Livre : les dévoilements de Finkielkraut dans « Pêcheurs de perles »

S’appuyant sur ses citations fétiches, l’académicien se raconte.
Aurélie Marcireau
Alain Finkielkraut
Alain Finkielkraut (Crédits : © CÉDRIC PERRIN/BESTIMAGE)

C'est par l'amour, pas le tiède, mais l'éperdu, qu'Alain Finkielkraut commence ce livre un peu à part dans sa bibliographie : « Avant le grand saut dans l'éternel nulle part, j'ai ainsi dressé, sans chercher à être exhaustif ni à faire système, le bilan contrasté de mon séjour sur la Terre. »

Consigne 1 => Recopiez à l'identique les lignes des enregistrements, depuis celle qui contient « Given: Click the Search Settings input field » jusqu'à celle qui contient « Looking at the », ces deux lignes comprises. Omettez les images dans votre réponse.

Enregistrements affichés =>
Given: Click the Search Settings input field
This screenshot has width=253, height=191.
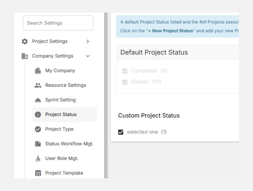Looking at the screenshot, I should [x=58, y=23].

* * *

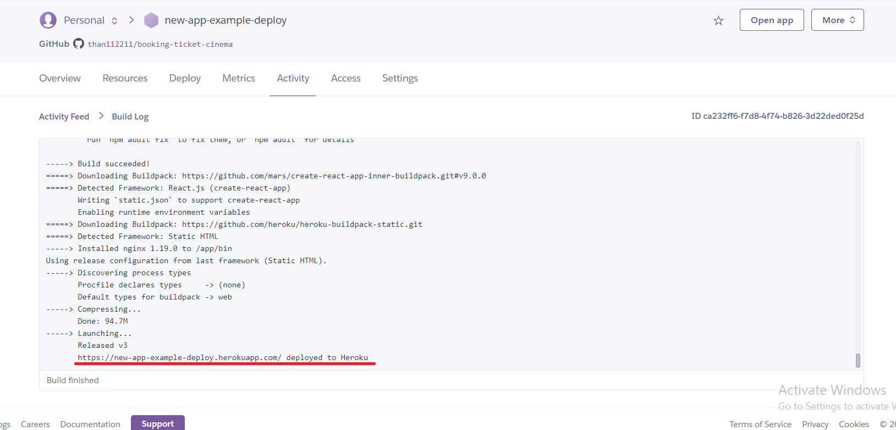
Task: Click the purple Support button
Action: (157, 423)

Consigne 2 => D'après l'article sur le livre d'Alain Finkielkraut, qu'a fait l'auteur avant « le grand saut dans l'éternel nulle part », et dans quel esprit ?

Résultat attendu 1 =>
Given: Click the Search Settings input field
This screenshot has width=253, height=191.
Looking at the screenshot, I should [x=58, y=23].

Résultat attendu 2 => Il a dressé le bilan contrasté de son séjour sur la Terre. Il l'a fait sans chercher à être exhaustif ni à faire système.